По словам писателя В. В. Полторацкого, “Когда весна придет…” была самой популярной в Коктебеле летом и осенью 1956 года.
— Приехав ночью из Одессы, — рассказывал Виктор Васильевич автору этих строк, — Алексей Фатьянов разбудил меня с женой и спел нам свою песню. С “легкой руки” моей жены, Александры Николаевны, буквально на второе день после приезда поэта новую песню напевали все отдыхающие нашего Дома творчества. Писатели, их жены вкладывали текст ее в письма к родным я близким. “Когда весна придет…” мгновенно облетела все уголки страны, задолго до появления фильма на экране…
К сожалению, Алексей Фатьянов пережил и немало горьких минут, связанных с этой песней. Уже будучи в Москве, однажды он принес два новых стихотворения на заседание редколлегии альманаха “День поэзии” с предложением опубликовать их. “Стихи прочли при нем и отвергли, — вспоминает поэт К. Ваншенкин. — Он не выдержал и заплакал. Он сидел большой, беспомощный, очень ранимый. Я не хочу упрекать членов редколлегии, — они не увидели в этих стихах будущих знаменитых песен”.
Это были “Когда весна придет…” и “Тишина за Рогожской заставою”, которые до сих пор поет народ.

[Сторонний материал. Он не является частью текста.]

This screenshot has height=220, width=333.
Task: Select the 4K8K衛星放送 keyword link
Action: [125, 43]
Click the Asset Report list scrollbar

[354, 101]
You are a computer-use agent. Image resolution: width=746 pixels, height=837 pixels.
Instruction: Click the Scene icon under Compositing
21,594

Фатьянов не находил понимания и среди своих братьев-писателей, так называемых поэтов-песенников. И если бы по иронии судьбы редакторами альманахов и музыкальных передач всегда были они, то кто знает, пробился бы вообще Фатьянов к своим читателям и слушателям… Известно, что рукопись, которую он отнес в издательство “Советский писатель”, ему пришлось взять обратно по той причине, что редактор А. Софронов (поэт-песенник) начал было править… “Соловьи”. В начало 50-х годов, выступая перед студентами Литературного института, находившийся в зените славы М. Исаковский так отозвался об этой фатьяновской песне: “Соловьи, соловьи, не тревожьте солдат, пусть солдаты немного поспят”, — хорошо, а остальное все — мура”.

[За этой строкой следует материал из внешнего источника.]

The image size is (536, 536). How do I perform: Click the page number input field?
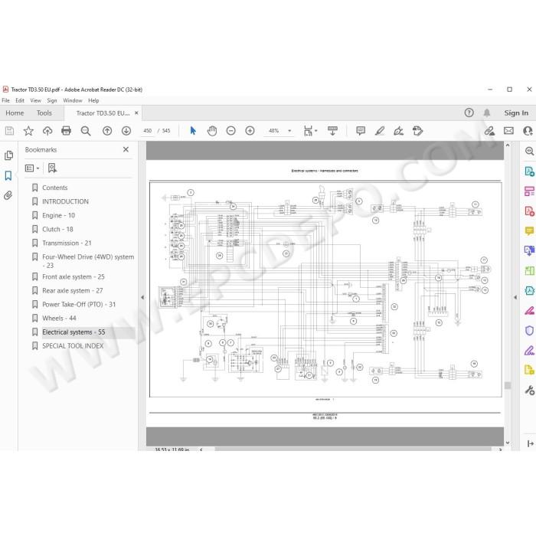147,131
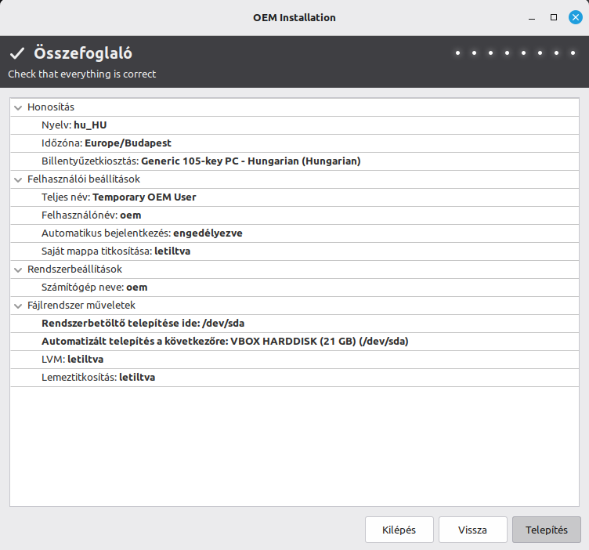Maximize the OEM Installation window
589x550 pixels.
click(553, 17)
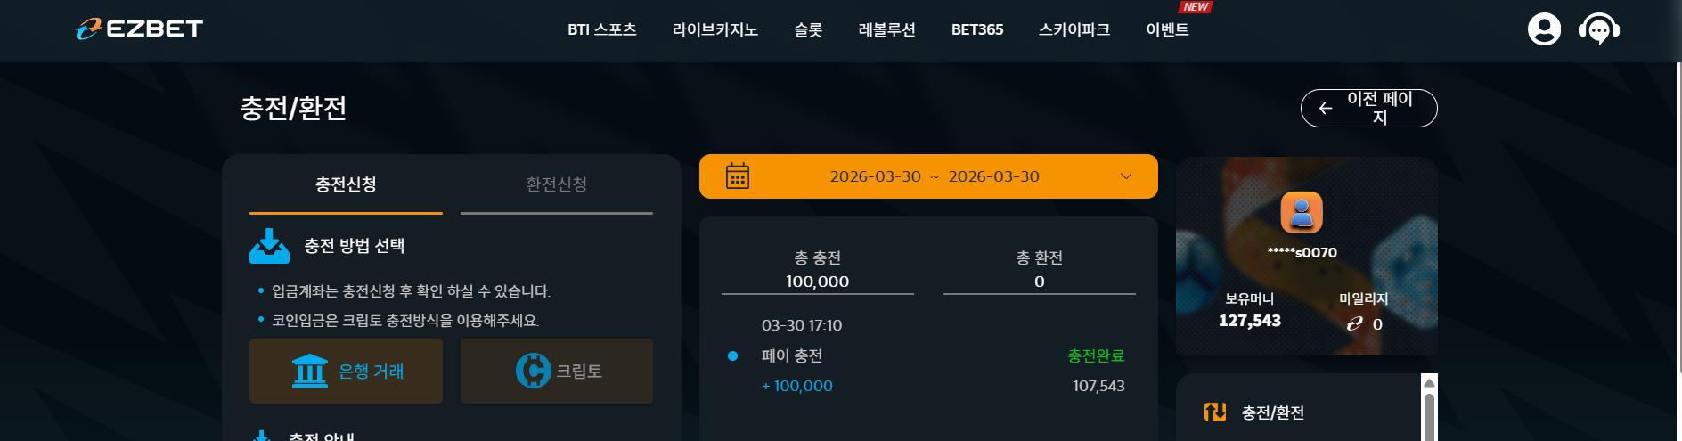Go back with 이전 페이지 button

(x=1369, y=108)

Что это? Заблуждение, ошибка, случайность? Но у нескольких одинаковых случайностей есть, оказывается, своя закономерность. Еще Белинский заметил, что для гения и гениального таланта ожесточенная брань, “запальчивая критика похвал и порицаний” — “доказательство его величия”, ибо в рождении его поэтической славы” современники видят “смерть старых литературных понятий, а вместе с ними и свою нравственную смерть. Запальчивость мнений существует только для предметов, столь близких глазам современников, что они не в состоянии видеть их ясно и вполне, по причине самой этой близости”.